The Surprising Source of the Problem?
With a 50c antenna that is selling on Amazon for $5.80, the underlying cost of the antenna is not the issue. Even if Amazon was only paying 25c each for them, that’s only a 25c difference in cost for an item selling for $5.80.
The huge difference in cost is not in product sourcing. It is in shipping, where, it seems the difference in cost is not 25c but probably $2.50 or maybe even more.
One commonality of problem is the role of the US Postal Service, which not coincidentally lost $5.6 billion in 2016. This loss is even more than the $5.1 billion it lost in 2015, about the same as the $5.5 billion lost in 2014, and worse than the $5 billion in 2013. In total, USPS has lost $57 billion in the last ten years (almost all of these losses are attributable to the cost of their pension plan).
Sure, we all know that Amazon has enormous volumes, and so can negotiate favorable deals with shippers all the way through the process, but how much of a discount can the USPS afford to give Amazon when it is losing $5.6 billion? Yes, we’ll anticipate that the US Postal Service might say ‘we’d have lost even more without Amazon’s business’ and that’s another topic entirely, calling for some forensic accounting and complex value judgments about how one allocates fixed and variable costs.
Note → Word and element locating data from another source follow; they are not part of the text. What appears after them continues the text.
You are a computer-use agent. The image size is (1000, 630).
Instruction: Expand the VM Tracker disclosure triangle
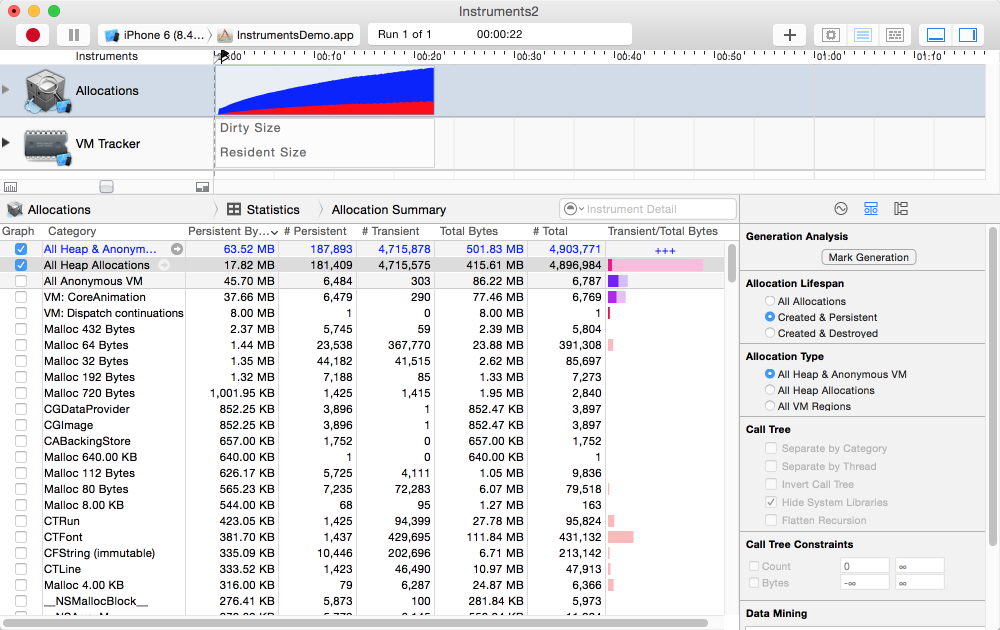click(x=6, y=143)
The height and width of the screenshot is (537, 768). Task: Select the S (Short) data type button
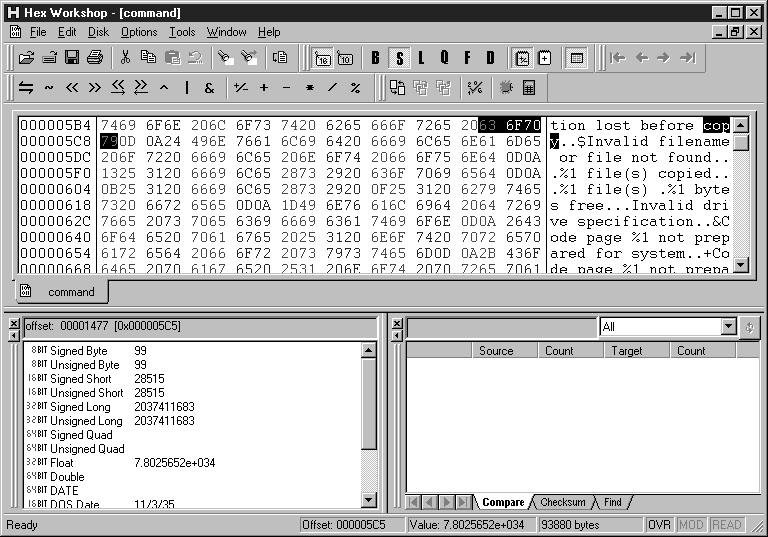[399, 58]
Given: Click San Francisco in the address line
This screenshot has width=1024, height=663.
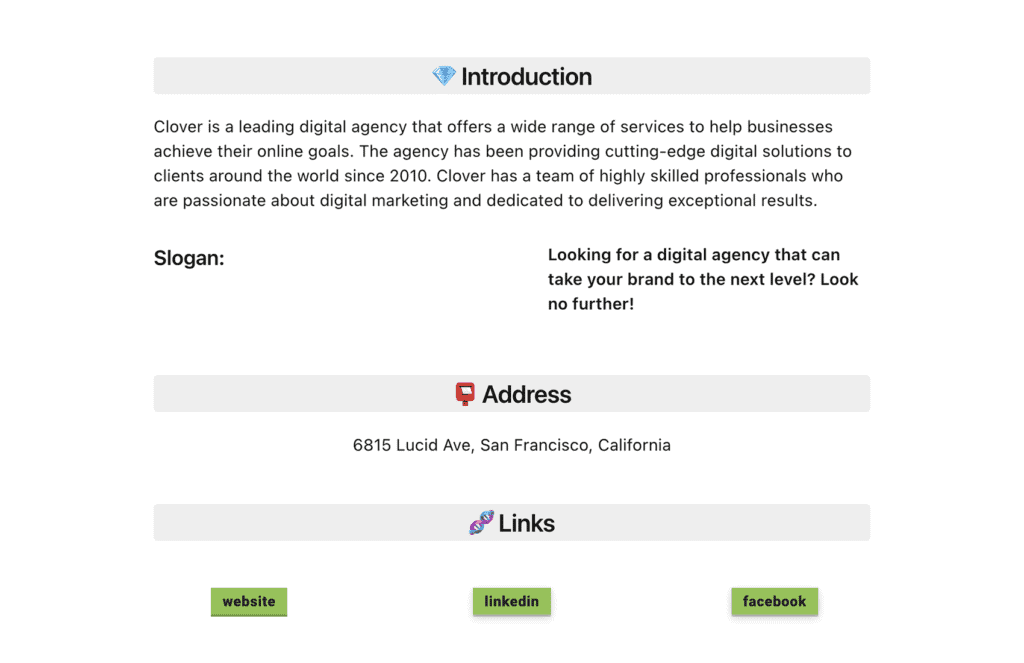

Suffice it to say, for this article, that even though the business they get from Amazon is growing very rapidly, their losses are also continuing to grow. So, albeit simplistically, it is hard to see any benefit.
The top-level reality, especially for smaller shippers, is much easier to comprehend. From their perspective, the Postal Service is selling its service too cheaply to Amazon, and/or too expensively to smaller shippers. We all know that Amazon only uses the Postal Service because it is the lowest cost option. How much higher could the Postal Service go with its Amazon pricing without losing Amazon’s business? A 10% increase in fees would probably still see the Postal Service competitive and the preferred choice for Amazon, while adding $1.6 billion in profit to the Postal Service’s bottom line.
Or, for that matter, how much lower could the Postal Service go with smaller shippers without going deeper into debt?
Ultimately, how much of a pricing differential should USPS allow between smaller customers and larger ones? We all understand and accept the concept of ‘quantity discounts’, but is it possible the USPS is currently killing off its smaller customers by giving too much of an impossible cost advantage to larger shippers? An advantage that not only kills off smaller customers, but is not entirely commercially necessary?
And what about those Chinese shippers. Why is it cheaper to mail a package all the way from China to somewhere in the US than it is to mail the same package domestically? We guess it is costing 50c to ship from China, compared to $3.00 to ship domestically. How can it be six times cheaper to ship from China than domestically!?
How can it cost about 50c to ship a 1.5 ounce packet all the way from China, when a regular first class letter, weighing under 1 ounce, costs 49c domestically!?
Yes, we know there are complicated international mail treaties, but if the mail treaty ends up so that the US Postal Service is both losing money and simultaneously enabling foreign companies to kill off our local retailers, isn’t it time to renegotiate that mail treaty, like sort of super-fast?
Has anyone stopped to consider the strange situation where the US government, via its enormously loss-making Postal Service, is in essence subsidizing both Amazon and Chinese merchants, while destroying the rich tapestry of competition and smaller businesses in our country?